### Listed entries
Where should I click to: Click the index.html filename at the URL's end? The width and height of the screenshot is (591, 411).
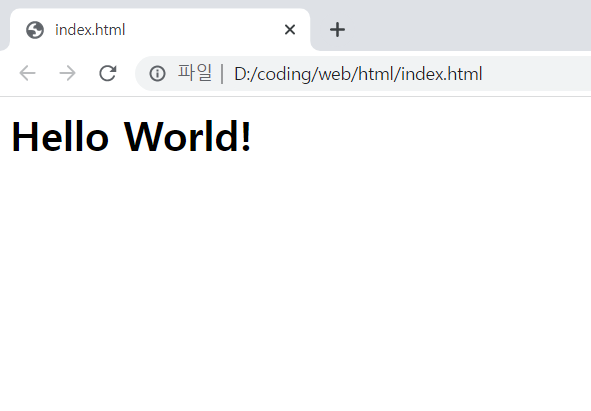441,74
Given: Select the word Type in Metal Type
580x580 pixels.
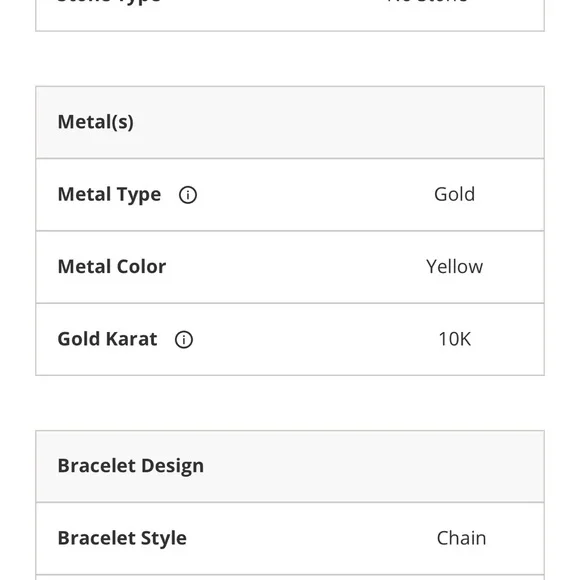Looking at the screenshot, I should tap(139, 195).
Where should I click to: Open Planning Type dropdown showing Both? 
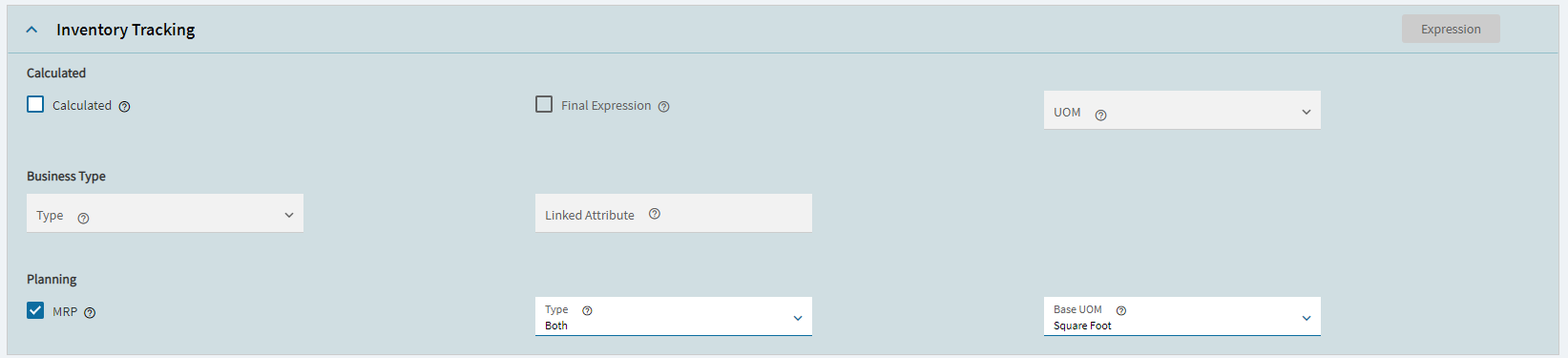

### Required action
Extract the full listing above verbatim; pictures are to be left out of the copy.

### Response
Where should I click to: Click the index.html filename at the URL's end? The width and height of the screenshot is (591, 411).
441,74
Given: Select the word Type in Metal Type
580x580 pixels.
Looking at the screenshot, I should tap(139, 195).
Where should I click to: Open Planning Type dropdown showing Both? 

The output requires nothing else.